L'histoire :
Eté 1966, Liselotte, Max et Reiner, de jeunes allemands, débarquent sur l’île de Stromboli. Ils rejoignent l’écrivain français, le professeur de Vorgues, pour faire des fouilles archéologiques. Ce mondain un peu excentrique accapare la jeune Liselotte et lui raconte qu’il est sur le point de mettre à jour une pièce unique, une merveille des anciens. C’est pour lui le chaînon manquant entre l’hellénisme et le romanisme. Sur le chantier de fouille, les ouvriers ne trouvent que quelques amphores brisées, rien de bien spectaculaire, ce qui agace le professeur. Dans les jours qui suivent, les 3 étudiants débutent leurs explorations sur un autre versant de l’île. Les 2 garçons ont trouvé des idées dans un bouquin et rapidement leur audace paie. A l’occasion d’une balade solitaire, Liselotte fera une malencontreuse chute. Incapable de retourner à son campement, c’est Armin Wegner et sa compagne qui s’occuperont d’elle pour qu’elle se remette en forme.

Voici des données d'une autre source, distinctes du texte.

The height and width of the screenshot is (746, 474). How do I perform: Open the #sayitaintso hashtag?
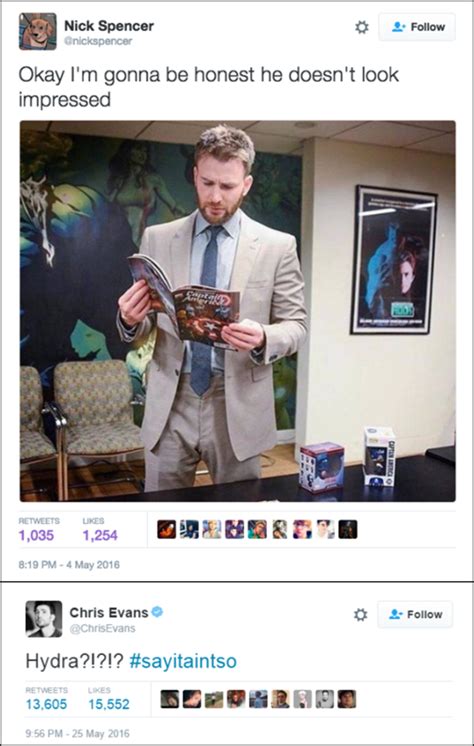[183, 661]
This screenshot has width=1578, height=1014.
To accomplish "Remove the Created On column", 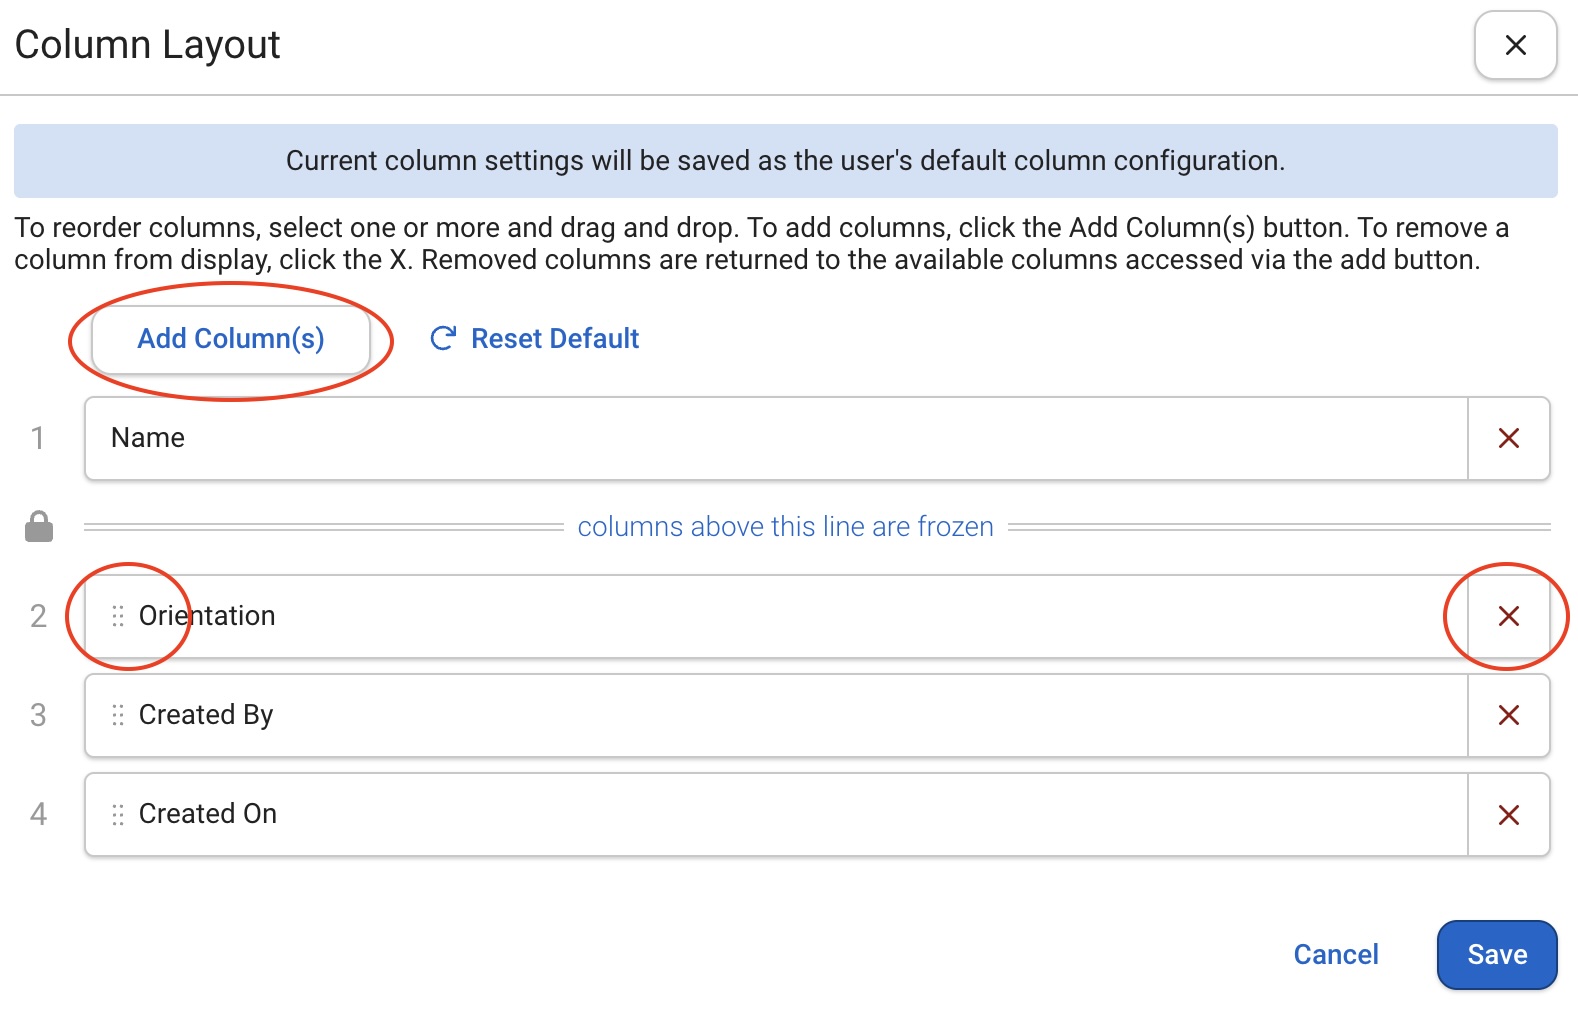I will coord(1509,814).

Ce qu'on en pense sur la planète BD :
Armin Wegner (1886 - 1978) est un officier sanitaire allemand, écrivain photographe et militant des droits de l’homme, qui a pris position en faveur des droits des juifs et des arméniens. En 1967, celui qui a notamment pris des clichés clandestins du génocide arménien se voit décerner le titre de « Juste parmi les nations ». Cette BD n’est pas une biographie, mais l’histoire d’une rencontre entre une jeune allemande et Wegner, en exil sur une île. Si le récit débute sur des fouilles archéologiques au pied d’un volcan, il se poursuit sur des récits plus mémoriels dans lesquels Wegner se livre en évoquant des souvenirs douloureux. La partie du récit consacrée à l’histoire de Wegner est globalement assez succincte, comparativement aux recherches archéologiques des trois jeunes gens. Si Wegner est dans la volonté d’oublier une histoire douloureuse, les jeunes allemands, quant à eux, s’évertuent à fouiller pour retrouver des vestiges du passé. La fin du récit prend une tournure mystique et un peu étrange, qui semble assez éloignée de l’histoire de Wegner. Graphiquement, les personnages sont expressifs : c’est aéré. Le dessin au lavis restitue avec justesse l’ambiance d’une époque passée mais également un cadre insulaire où trône un volcan. Un dossier documentaire complémentaire aurait été le bienvenu pour découvrir un Juste assez peu connu du grand public.